Latest revision as of 00:30, 3 October 2013

28 year-old Painting Investments Worker Truman from Regina, usually spends time with pastimes for instance interior design, property developers in new launch ec Singapore and writing. Last month just traveled to City of the Renaissance. Template:Probability distribution In probability theory and statistics, the Lévy distribution, named after Paul Lévy, is a continuous probability distribution for a non-negative random variable. In spectroscopy, this distribution, with frequency as the dependent variable, is known as a van der Waals profile.[note 1] It is a special case of the inverse-gamma distribution.
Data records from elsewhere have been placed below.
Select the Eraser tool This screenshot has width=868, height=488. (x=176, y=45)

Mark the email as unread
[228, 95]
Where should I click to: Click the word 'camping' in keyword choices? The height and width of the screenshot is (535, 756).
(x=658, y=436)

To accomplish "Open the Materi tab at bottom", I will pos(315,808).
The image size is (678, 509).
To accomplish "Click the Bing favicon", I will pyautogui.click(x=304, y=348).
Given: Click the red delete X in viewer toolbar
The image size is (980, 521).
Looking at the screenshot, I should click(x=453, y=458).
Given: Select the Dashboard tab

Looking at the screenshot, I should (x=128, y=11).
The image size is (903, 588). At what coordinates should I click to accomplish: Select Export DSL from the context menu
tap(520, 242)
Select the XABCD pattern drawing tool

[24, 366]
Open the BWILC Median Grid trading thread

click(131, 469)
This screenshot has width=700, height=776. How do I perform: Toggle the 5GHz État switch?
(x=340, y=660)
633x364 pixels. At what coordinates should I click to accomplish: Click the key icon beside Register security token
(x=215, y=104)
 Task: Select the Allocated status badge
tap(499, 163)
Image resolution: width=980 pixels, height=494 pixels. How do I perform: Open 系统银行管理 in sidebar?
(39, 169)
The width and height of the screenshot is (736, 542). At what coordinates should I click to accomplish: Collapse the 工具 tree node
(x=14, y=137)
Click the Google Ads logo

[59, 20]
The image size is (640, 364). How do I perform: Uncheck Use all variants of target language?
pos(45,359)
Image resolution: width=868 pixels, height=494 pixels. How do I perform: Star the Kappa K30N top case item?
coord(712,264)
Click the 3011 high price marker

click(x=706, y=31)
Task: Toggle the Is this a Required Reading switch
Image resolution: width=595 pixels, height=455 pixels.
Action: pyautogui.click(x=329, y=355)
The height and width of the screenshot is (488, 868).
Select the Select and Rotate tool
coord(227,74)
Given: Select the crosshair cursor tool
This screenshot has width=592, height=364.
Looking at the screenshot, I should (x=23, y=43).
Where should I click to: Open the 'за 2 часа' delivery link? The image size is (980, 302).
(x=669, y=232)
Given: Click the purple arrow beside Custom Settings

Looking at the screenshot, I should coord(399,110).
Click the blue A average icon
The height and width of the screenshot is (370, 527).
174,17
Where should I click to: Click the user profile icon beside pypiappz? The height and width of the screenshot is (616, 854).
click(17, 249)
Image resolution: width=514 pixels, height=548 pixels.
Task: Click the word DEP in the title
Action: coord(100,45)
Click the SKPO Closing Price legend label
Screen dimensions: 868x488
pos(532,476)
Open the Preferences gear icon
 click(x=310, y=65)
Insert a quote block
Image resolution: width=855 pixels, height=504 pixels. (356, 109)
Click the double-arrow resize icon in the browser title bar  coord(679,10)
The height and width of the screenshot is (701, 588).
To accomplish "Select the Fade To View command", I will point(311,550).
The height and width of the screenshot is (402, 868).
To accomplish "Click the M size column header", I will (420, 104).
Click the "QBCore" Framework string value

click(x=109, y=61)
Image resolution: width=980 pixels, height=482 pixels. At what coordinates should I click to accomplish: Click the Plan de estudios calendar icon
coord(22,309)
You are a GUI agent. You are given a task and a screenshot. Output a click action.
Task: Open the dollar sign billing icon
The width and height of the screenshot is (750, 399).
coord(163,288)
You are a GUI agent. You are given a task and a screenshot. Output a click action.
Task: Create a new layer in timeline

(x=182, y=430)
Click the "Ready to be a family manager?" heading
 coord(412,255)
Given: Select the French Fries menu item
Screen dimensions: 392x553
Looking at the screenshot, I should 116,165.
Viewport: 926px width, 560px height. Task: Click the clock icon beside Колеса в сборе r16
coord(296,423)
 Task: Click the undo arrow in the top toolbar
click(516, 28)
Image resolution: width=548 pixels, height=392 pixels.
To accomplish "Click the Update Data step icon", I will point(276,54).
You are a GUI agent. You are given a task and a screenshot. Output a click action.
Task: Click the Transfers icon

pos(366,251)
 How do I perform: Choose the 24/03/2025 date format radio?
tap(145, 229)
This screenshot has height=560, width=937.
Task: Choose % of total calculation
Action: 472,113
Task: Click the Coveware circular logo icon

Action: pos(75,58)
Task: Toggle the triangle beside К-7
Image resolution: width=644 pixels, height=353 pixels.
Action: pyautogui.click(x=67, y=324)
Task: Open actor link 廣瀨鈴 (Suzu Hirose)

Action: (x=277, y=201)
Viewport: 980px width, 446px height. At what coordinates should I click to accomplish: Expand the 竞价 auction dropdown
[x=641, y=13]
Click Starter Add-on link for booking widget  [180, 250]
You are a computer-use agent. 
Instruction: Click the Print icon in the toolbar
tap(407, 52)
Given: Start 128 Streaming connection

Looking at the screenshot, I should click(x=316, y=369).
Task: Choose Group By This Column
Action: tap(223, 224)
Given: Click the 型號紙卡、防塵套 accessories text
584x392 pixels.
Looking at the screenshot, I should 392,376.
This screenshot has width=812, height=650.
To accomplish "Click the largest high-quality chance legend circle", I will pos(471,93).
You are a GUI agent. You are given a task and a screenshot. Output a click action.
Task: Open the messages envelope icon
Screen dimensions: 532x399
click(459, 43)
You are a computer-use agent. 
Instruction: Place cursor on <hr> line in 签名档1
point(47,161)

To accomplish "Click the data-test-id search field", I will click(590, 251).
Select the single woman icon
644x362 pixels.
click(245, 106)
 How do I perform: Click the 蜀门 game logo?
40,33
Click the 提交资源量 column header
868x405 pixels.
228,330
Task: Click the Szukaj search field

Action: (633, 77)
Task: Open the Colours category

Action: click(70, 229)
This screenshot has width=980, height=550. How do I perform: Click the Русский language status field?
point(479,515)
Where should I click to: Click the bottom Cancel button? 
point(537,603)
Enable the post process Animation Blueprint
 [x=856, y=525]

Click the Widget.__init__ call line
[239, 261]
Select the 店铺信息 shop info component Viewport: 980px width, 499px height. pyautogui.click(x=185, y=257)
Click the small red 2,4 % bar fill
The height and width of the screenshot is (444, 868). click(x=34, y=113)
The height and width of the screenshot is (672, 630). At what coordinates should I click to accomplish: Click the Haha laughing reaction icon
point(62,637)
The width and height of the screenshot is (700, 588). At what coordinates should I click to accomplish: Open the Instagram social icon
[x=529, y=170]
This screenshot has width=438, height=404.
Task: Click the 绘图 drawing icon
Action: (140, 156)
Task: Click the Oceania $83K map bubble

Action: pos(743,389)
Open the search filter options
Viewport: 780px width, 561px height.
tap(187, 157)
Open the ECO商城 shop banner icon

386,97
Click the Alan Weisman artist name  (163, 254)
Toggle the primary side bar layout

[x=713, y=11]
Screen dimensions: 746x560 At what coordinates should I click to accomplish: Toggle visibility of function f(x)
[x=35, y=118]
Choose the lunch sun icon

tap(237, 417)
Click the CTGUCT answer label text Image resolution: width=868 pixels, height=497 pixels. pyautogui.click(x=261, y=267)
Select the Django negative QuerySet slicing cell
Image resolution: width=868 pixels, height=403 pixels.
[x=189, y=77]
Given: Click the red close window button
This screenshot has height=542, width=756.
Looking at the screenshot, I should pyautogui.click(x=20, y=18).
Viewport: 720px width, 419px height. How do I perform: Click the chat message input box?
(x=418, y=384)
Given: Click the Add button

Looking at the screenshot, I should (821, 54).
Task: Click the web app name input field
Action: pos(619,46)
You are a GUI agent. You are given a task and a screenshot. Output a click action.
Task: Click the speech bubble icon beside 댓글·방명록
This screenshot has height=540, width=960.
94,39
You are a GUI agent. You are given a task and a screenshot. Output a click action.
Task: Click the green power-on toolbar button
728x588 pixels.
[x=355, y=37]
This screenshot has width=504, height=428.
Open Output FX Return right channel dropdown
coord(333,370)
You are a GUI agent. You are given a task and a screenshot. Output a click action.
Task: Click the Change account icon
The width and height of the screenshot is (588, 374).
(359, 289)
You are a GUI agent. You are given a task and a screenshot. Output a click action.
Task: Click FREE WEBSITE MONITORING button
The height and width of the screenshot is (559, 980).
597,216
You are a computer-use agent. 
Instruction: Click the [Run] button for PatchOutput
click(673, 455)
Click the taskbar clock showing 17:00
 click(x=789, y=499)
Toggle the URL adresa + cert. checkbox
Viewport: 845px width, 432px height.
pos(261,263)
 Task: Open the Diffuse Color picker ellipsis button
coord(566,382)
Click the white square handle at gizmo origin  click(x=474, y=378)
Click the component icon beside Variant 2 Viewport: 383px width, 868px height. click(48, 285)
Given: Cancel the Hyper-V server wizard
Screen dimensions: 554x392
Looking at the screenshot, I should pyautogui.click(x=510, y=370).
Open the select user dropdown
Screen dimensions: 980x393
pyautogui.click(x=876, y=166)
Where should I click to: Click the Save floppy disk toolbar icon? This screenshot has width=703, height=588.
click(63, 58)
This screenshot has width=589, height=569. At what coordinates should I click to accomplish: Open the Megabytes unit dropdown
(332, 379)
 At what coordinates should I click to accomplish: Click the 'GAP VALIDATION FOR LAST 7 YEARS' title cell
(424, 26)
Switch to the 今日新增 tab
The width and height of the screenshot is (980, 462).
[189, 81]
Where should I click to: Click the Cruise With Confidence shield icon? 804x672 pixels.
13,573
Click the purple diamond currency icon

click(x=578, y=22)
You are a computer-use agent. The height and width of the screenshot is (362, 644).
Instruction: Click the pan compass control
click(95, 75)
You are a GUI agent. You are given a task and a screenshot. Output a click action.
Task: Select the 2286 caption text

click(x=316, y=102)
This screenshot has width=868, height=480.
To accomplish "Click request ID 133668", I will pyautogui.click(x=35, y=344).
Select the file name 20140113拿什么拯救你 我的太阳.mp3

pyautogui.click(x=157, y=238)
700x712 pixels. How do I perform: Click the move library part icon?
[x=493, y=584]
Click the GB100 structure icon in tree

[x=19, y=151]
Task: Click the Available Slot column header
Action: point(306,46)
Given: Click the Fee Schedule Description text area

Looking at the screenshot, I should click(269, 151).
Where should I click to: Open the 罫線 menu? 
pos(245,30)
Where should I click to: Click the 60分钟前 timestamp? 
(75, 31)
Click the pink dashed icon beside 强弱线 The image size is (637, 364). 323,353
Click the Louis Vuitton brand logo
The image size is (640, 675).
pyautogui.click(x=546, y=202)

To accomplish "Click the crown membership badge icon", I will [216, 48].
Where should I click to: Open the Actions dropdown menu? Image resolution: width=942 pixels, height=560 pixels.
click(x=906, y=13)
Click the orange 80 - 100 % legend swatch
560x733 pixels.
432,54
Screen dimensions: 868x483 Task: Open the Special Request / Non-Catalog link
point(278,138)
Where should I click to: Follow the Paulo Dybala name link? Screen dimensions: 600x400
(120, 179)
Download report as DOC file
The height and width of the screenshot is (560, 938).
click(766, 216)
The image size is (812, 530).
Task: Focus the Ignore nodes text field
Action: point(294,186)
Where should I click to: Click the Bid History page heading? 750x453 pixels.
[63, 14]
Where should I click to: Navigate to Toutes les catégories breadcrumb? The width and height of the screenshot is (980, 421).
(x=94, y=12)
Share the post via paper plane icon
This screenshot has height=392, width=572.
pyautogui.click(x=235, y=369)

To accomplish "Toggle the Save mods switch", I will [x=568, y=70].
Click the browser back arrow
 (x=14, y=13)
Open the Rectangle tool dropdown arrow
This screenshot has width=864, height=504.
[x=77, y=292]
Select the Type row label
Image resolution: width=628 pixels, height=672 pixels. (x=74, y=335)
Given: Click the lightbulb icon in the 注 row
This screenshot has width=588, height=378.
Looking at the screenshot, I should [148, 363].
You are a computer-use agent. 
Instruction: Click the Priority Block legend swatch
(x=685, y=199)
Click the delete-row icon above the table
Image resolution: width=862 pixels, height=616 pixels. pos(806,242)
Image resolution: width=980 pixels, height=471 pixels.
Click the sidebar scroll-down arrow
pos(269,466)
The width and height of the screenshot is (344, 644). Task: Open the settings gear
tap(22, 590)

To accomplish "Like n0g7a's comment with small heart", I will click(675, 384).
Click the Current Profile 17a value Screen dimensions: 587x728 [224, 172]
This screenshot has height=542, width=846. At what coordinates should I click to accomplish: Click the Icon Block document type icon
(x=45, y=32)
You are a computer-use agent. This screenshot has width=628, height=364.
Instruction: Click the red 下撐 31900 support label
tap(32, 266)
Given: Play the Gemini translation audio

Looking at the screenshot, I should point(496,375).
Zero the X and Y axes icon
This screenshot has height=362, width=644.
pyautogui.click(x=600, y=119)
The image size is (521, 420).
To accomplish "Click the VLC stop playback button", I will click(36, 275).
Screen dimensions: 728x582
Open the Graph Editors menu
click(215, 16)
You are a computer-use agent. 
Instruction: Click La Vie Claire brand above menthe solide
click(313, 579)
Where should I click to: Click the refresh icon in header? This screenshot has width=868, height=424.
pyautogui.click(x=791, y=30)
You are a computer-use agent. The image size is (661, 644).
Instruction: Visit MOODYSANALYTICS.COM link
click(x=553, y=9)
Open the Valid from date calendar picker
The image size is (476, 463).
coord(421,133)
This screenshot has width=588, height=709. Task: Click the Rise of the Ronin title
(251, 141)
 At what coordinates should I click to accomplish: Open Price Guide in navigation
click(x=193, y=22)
It is one of the few distributions that are stable and that have probability density functions that can be expressed analytically, the others being the normal distribution and the Cauchy distribution. All three are special cases of the stable distributions, which do not generally have a probability density function which can be expressed analytically.

Definition

The probability density function of the Lévy distribution over the domain xμ is

f(x;μ,c)=c2πec2(xμ)(xμ)3/2

where μ is the location parameter and c is the scale parameter. The cumulative distribution function is

F(x;μ,c)=erfc(c2(xμ))

where erfc(z) is the complementary error function. The shift parameter μ has the effect of shifting the curve to the right by an amount μ, and changing the support to the interval [μ, ). Like all stable distributions, the Levy distribution has a standard form f(x;0,1) which has the following property:

f(x;μ,c)dx=f(y;0,1)dy

where y is defined as

y=xμc

The characteristic function of the Lévy distribution is given by

φ(t;μ,c)=eiμt2ict.

Note that the characteristic function can also be written in the same form used for the stable distribution with α=1/2 and β=1:

φ(t;μ,c)=eiμt|ct|1/2(1isign(t)).

Assuming μ=0, the nth moment of the unshifted Lévy distribution is formally defined by:

mn=defc2π0ec/2xxnx3/2dx

which diverges for all n > 0 so that the moments of the Lévy distribution do not exist. The moment generating function is then formally defined by:

M(t;c)=defc2π0ec/2x+txx3/2dx

which diverges for t>0 and is therefore not defined in an interval around zero, so that the moment generating function is not defined per se. Like all stable distributions except the normal distribution, the wing of the probability density function exhibits heavy tail behavior falling off according to a power law:

limxf(x;μ,c)=c2π1x3/2.

This is illustrated in the diagram below, in which the probability density functions for various values of c and μ=0 are plotted on a log-log scale.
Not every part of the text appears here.